┌─ Information supplied
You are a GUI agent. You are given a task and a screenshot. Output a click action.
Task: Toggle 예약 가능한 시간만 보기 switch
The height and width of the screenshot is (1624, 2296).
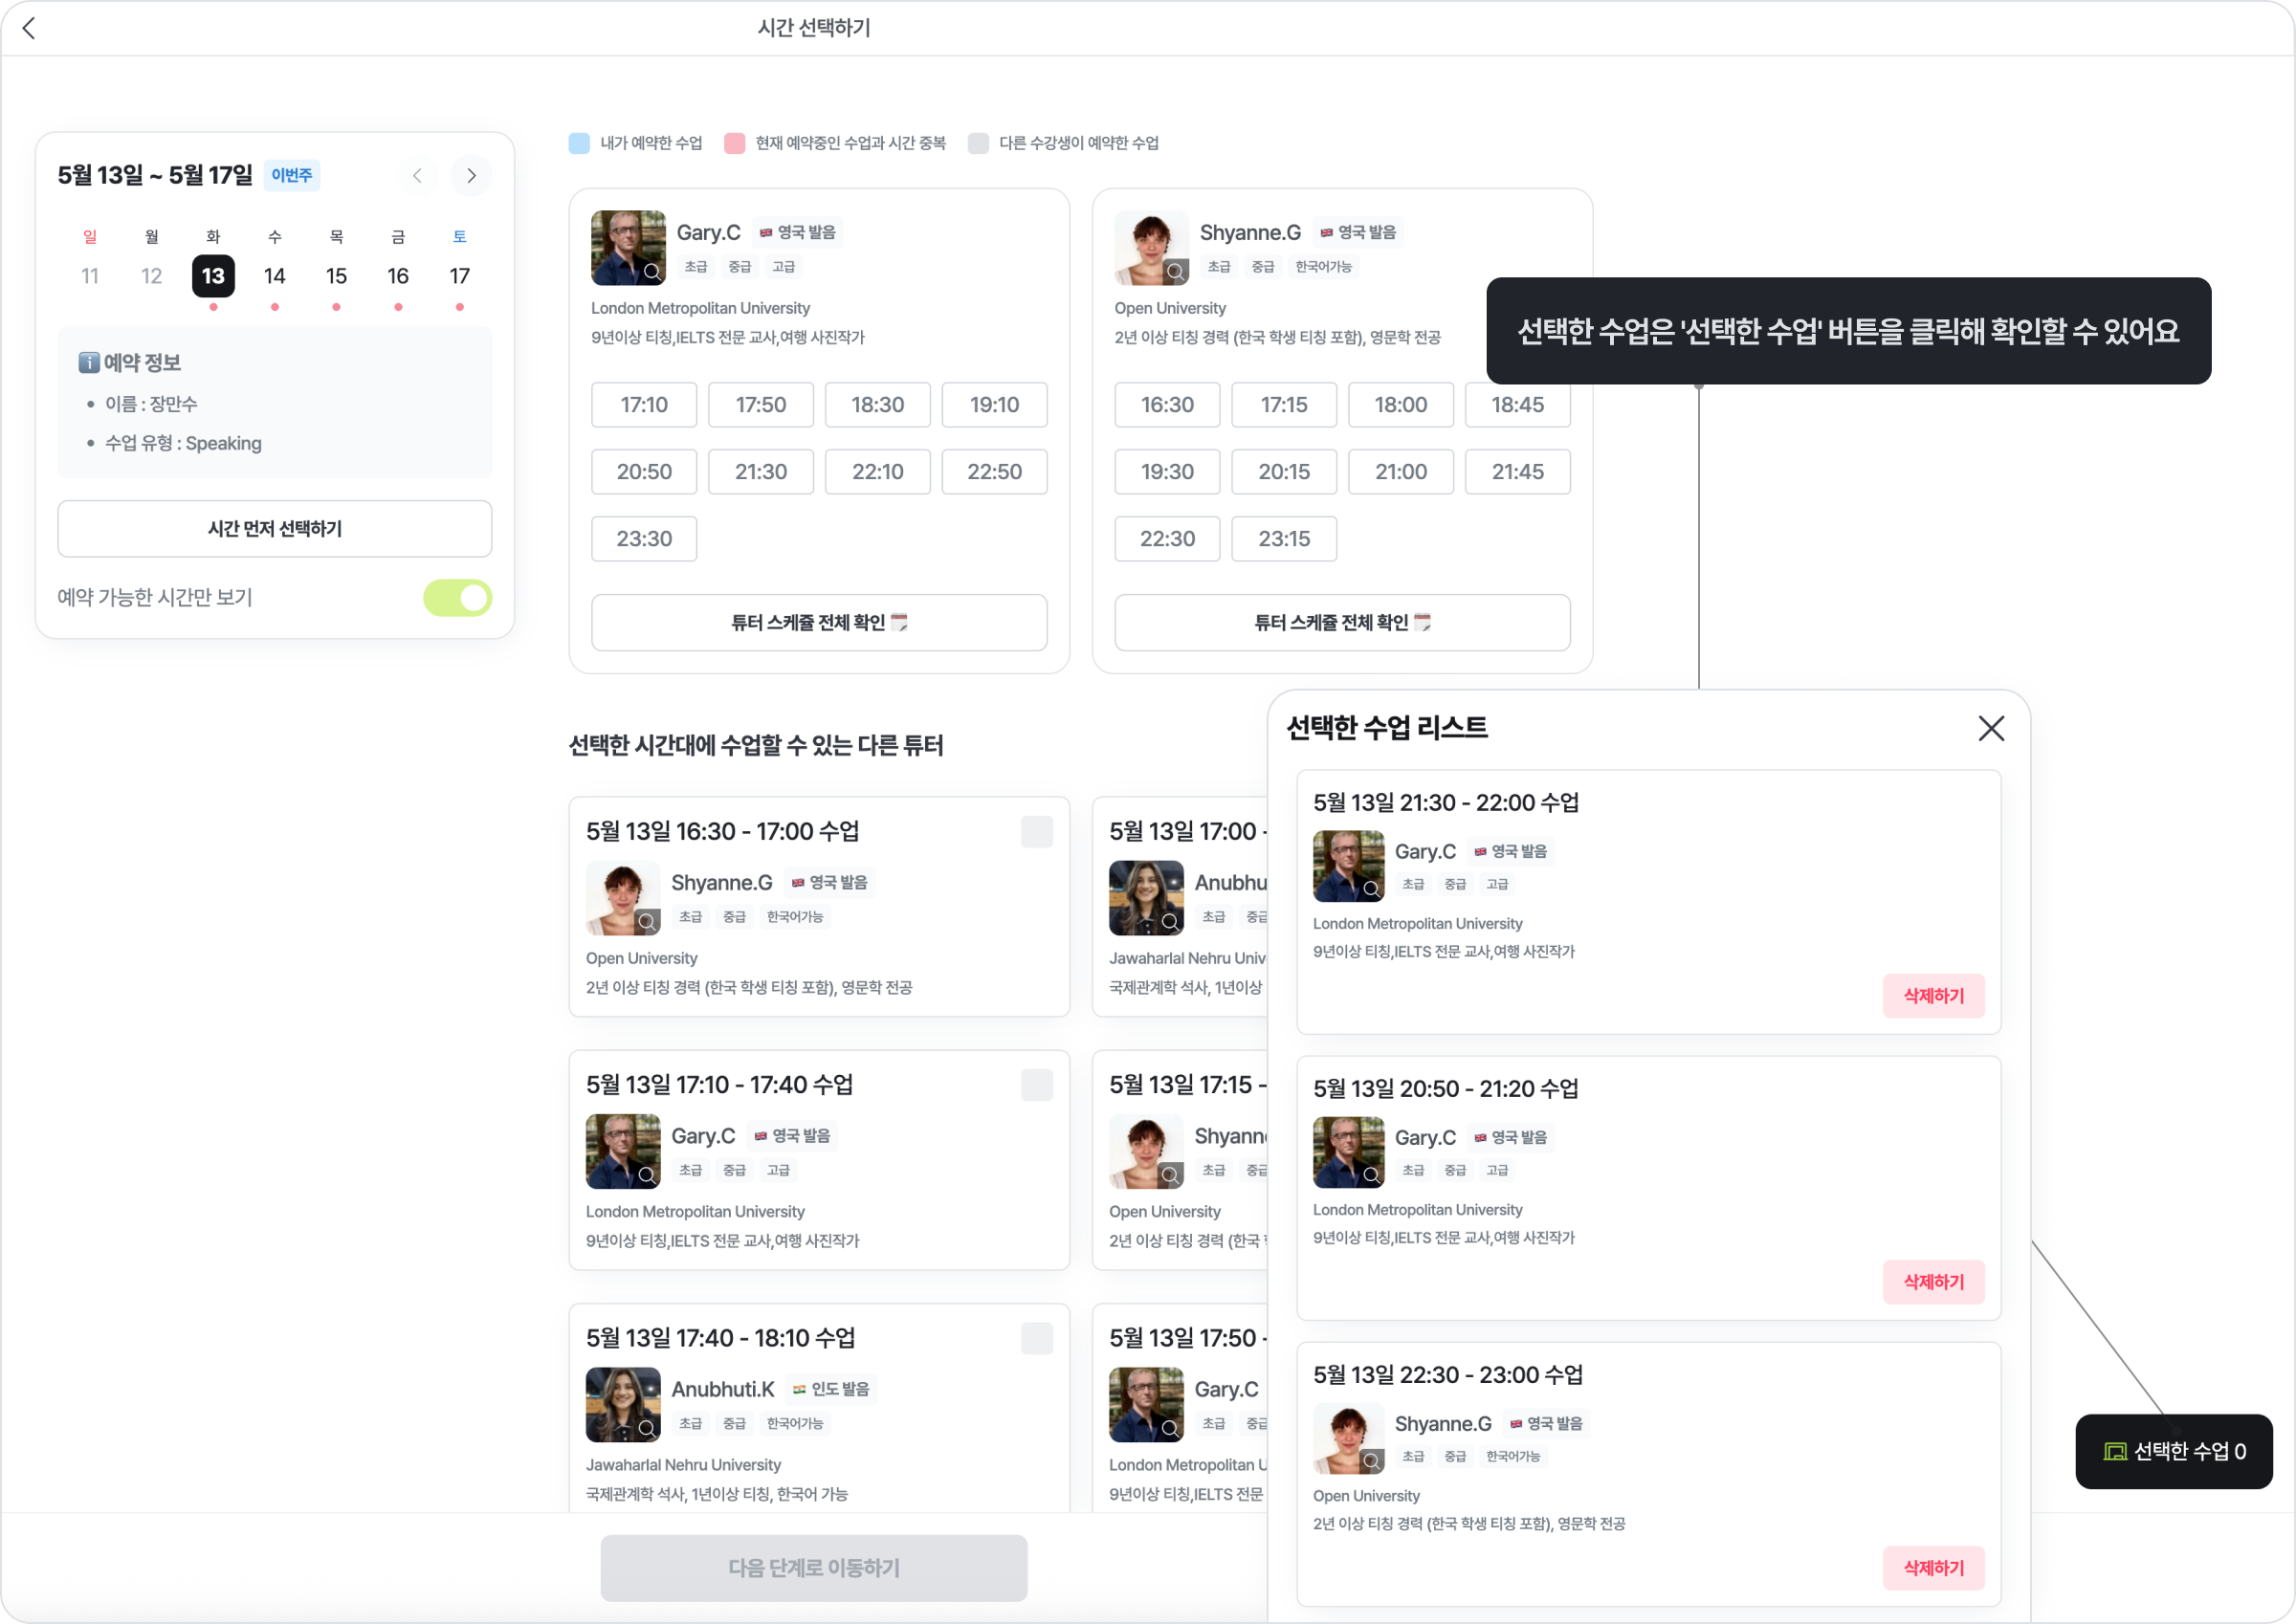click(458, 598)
└─
┌─ Information supplied
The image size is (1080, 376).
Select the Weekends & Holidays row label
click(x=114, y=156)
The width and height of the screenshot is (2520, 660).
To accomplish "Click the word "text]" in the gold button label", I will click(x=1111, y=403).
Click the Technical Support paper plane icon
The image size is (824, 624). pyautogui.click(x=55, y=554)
└─
┌─ Information supplied
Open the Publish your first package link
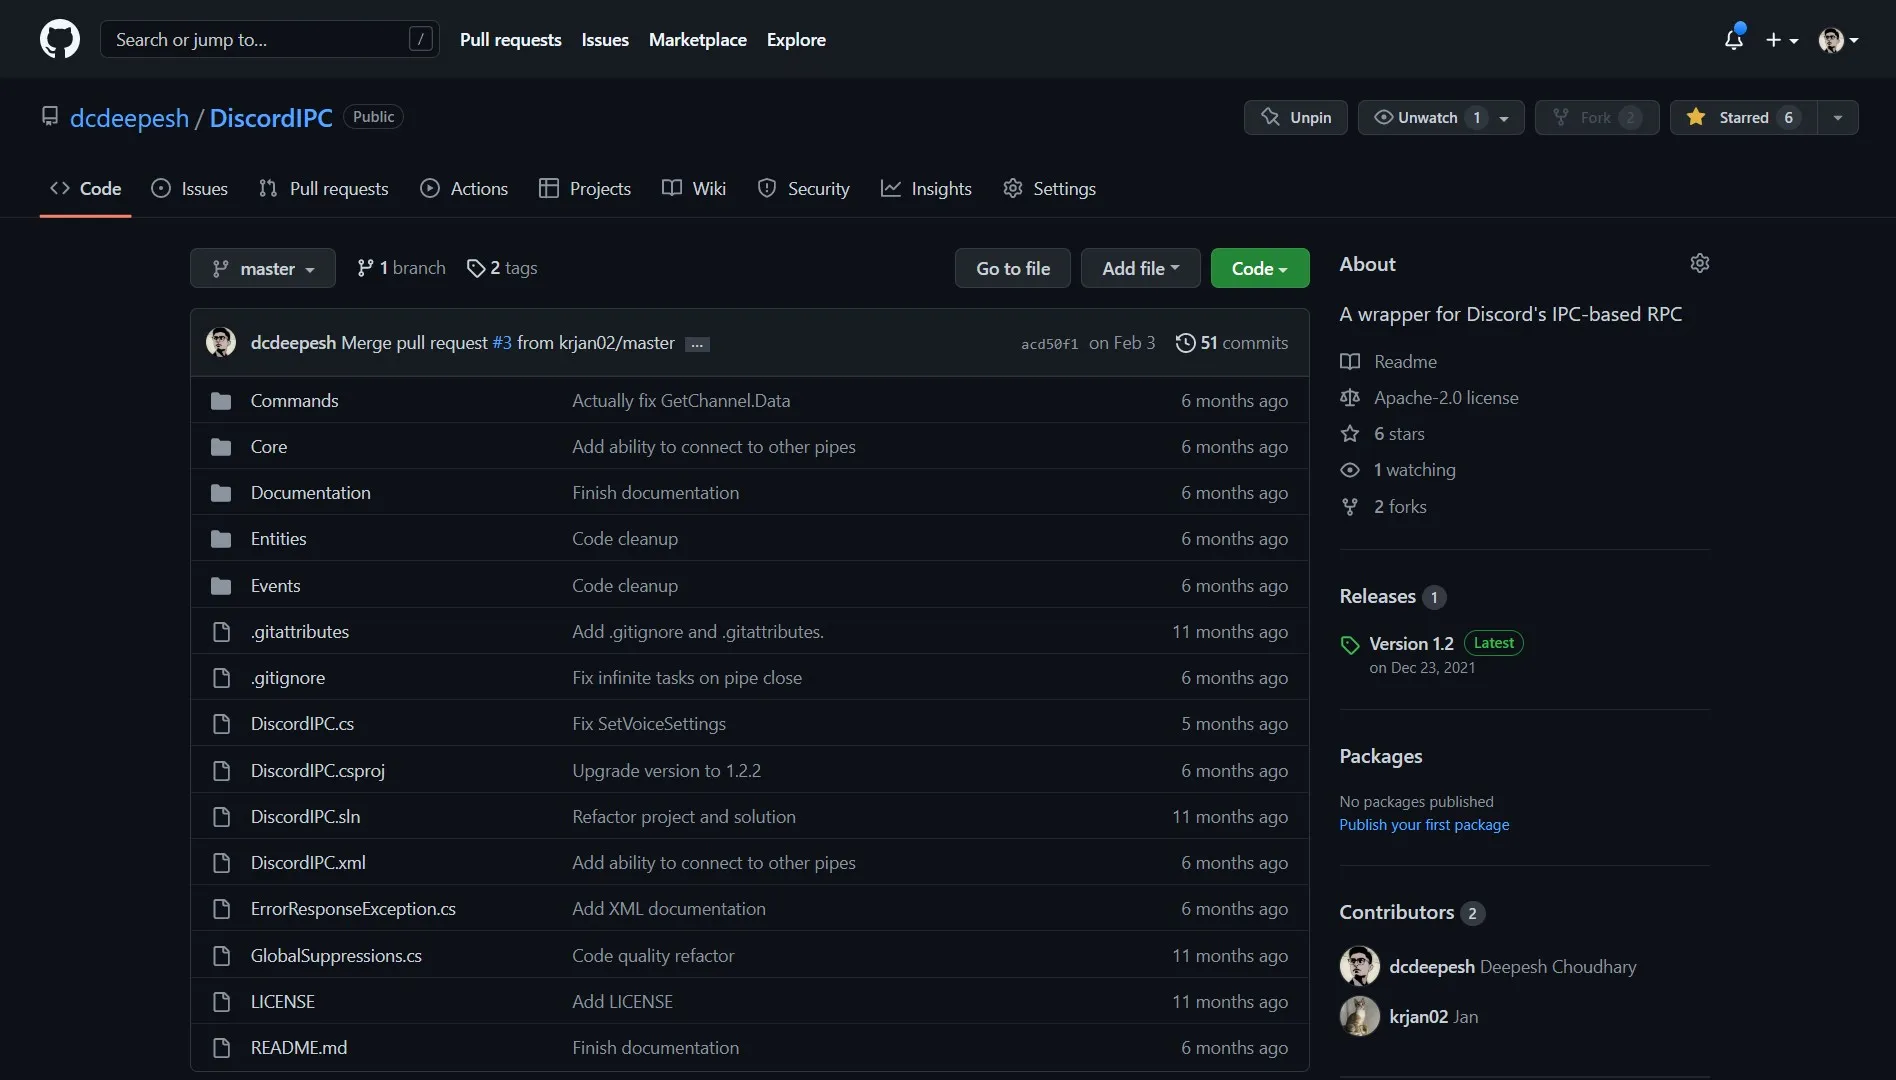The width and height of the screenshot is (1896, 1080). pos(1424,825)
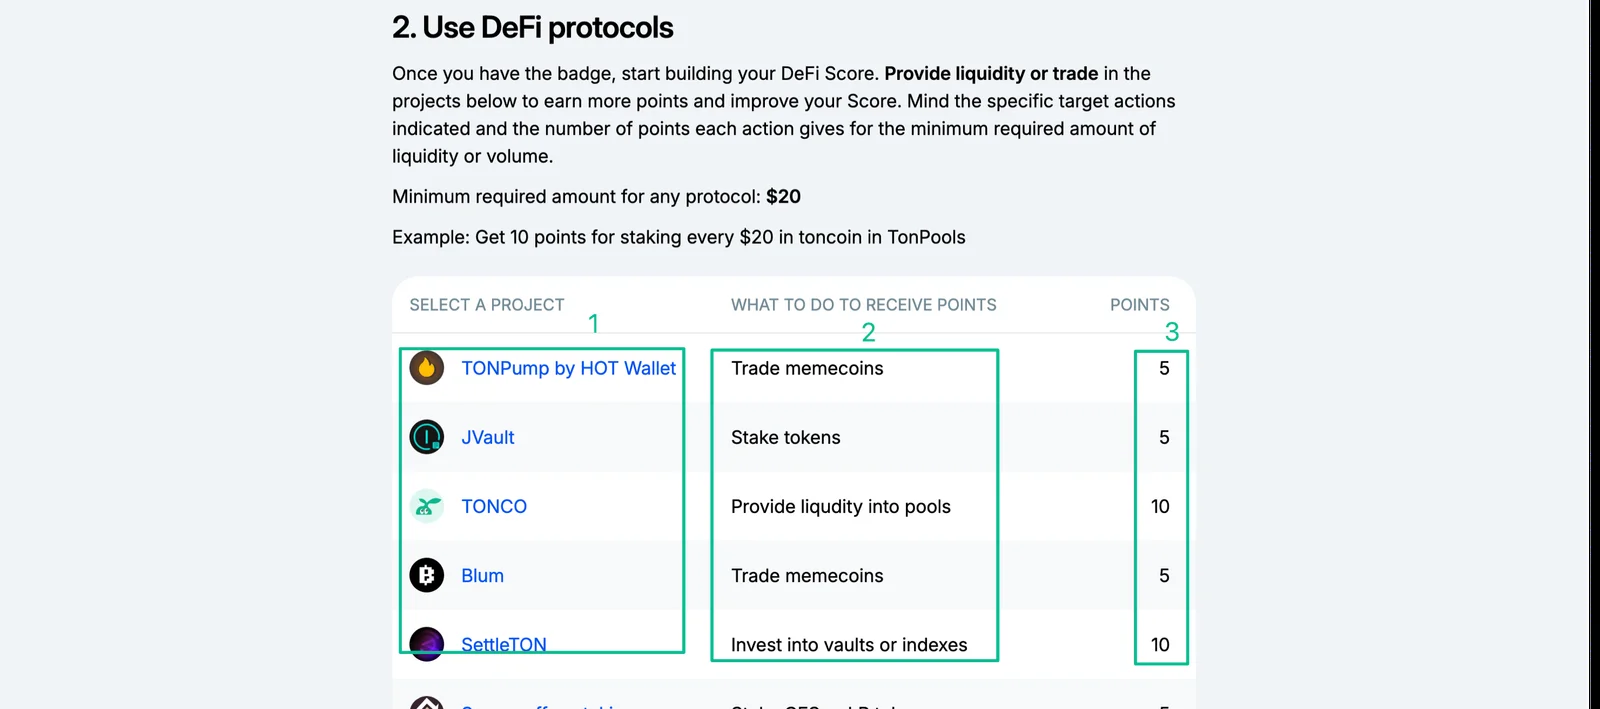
└─
▸ **Description of the task**: Copy verbatim the lines starting with the one containing "You are a GUI" and ending with the one containing "click(458, 598)", both included, but omit the pictures.

▸ **Output**:
You are a GUI agent. You are given a task and a screenshot. Output a click action.
Task: Toggle 예약 가능한 시간만 보기 switch
The height and width of the screenshot is (1624, 2296).
click(458, 598)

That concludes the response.